Ini Bikin Indonesia Masih Primitif di Era Energi Terbarukan
jpnn.com, JAKARTA - Pengamat Kebijakan Publik Agus Pambagio menekankan bahwa peraturan pemerintah yang mengembalikan penjualan atau distribusi bahan bakar minyak (BBM) jenis Premium ke masyarakat adalah langkah mundur bagi Indonesia untuk masuk ke era energi baru terbarukan.
Pada dasarnya, kendaraan saat ini sudah tidak lagi memenuhi spesifikasi bensin Premium atau dengan nilai oktan 88. Kendaraan modern, baik mobil dan motor sudah minimal adalah dengan nilai oktan 92.
"Jadi kalau pemerintah kembali membuka aturan dalam distribusi bbm jenis Premium berarti itu kemunduran 20 tahun.

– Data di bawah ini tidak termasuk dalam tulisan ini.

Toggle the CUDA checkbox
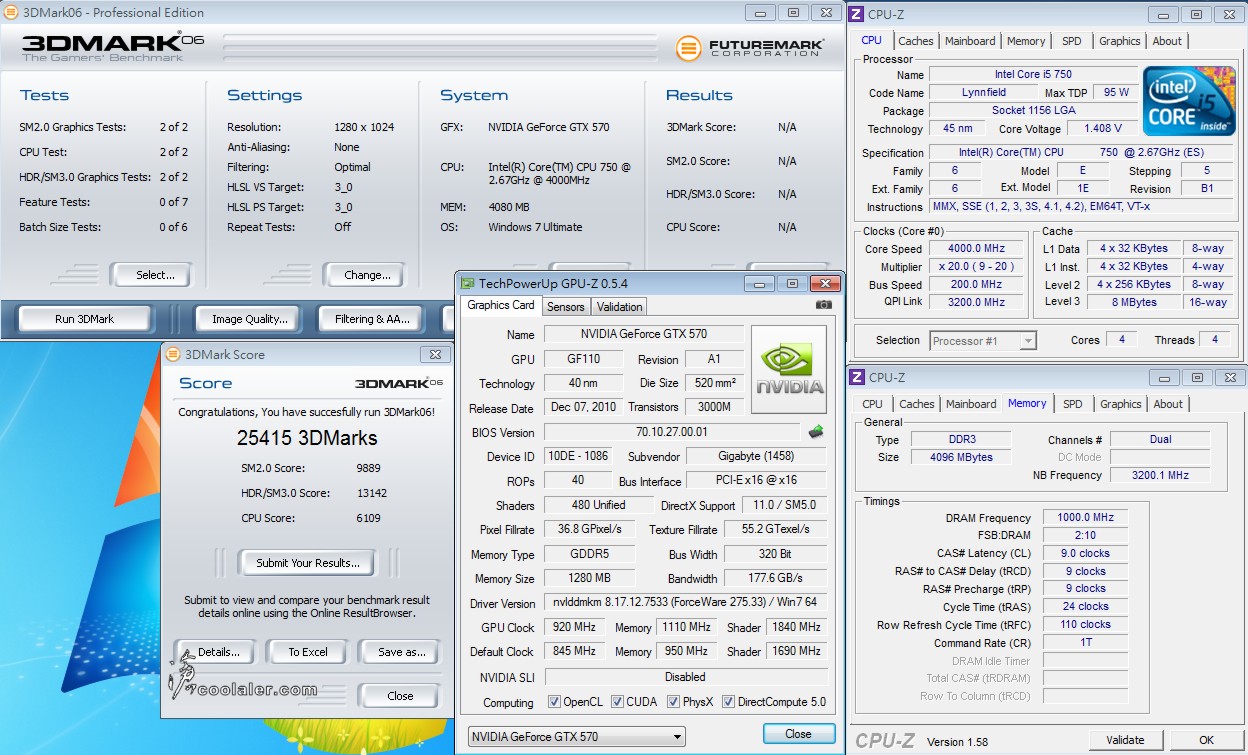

Riset saya secara acak ojek saja sudah tidak ada yang pakai Premium, pas ditanya alasannya tarikannya lebih baik pakai Pertalite atau Pertamax," papar Agus di Jakarta, beberapa waktu lalu.

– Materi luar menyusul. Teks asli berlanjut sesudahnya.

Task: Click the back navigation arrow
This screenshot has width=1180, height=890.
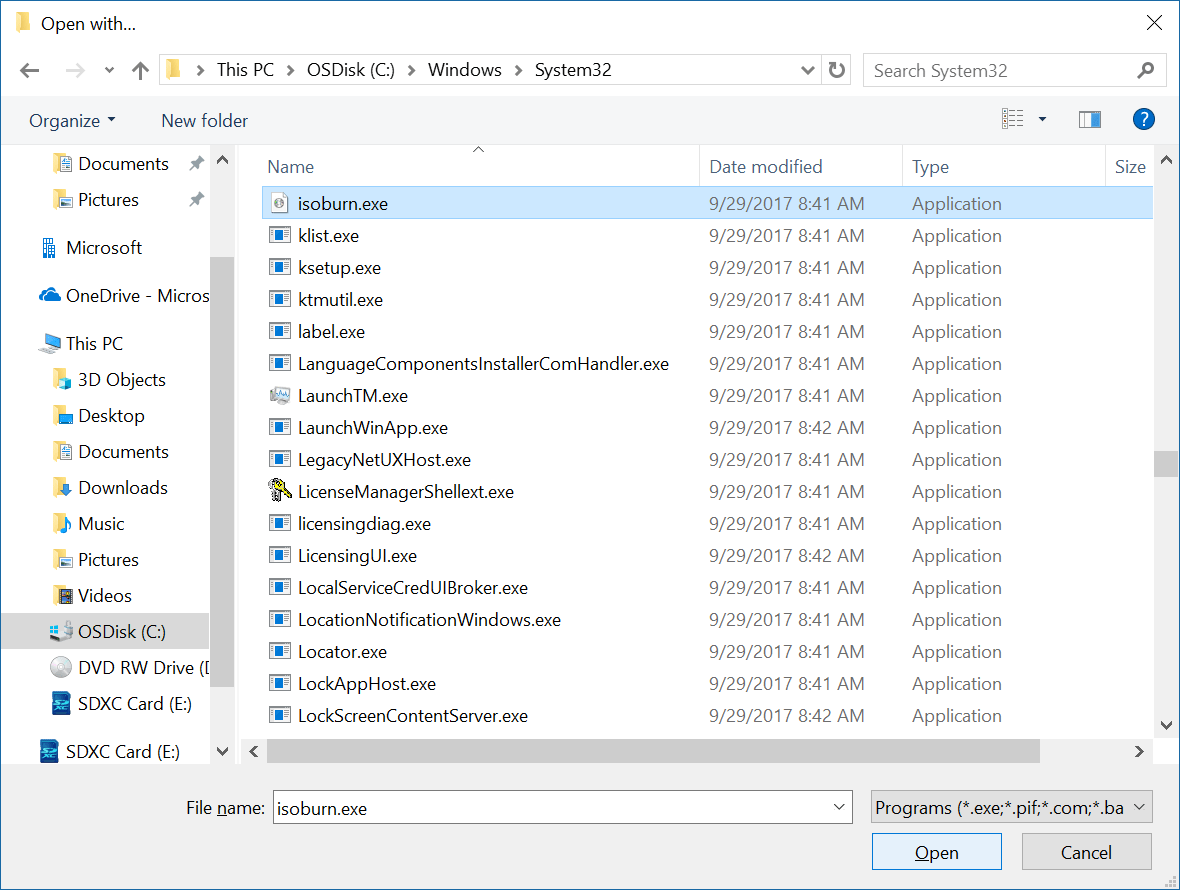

Apalagi kebijakan tersebut membuat pihak Pertamina harus melakukan perubahan lagi secara infrastruktur stasiun pengisian bahan bakarnya (SPBU) yang sebelumnya tidak lagi menjual Premium.
"Jadi boros kan, ini kebijakan yang tidak perlu, karena kita tidak ada yang resah," keluhnya.
Di mana, sebelumnya pemerintah mengeluarkan Peraturan Presiden Nomor 43 tahun 2018 tentang penyaluran bahan bakar minyak (BBM), sehingga melalui ini Pertamina harus mengembalikan penjualan BBM jenis Premium untuk wilayah Jawa, madura dan Bali.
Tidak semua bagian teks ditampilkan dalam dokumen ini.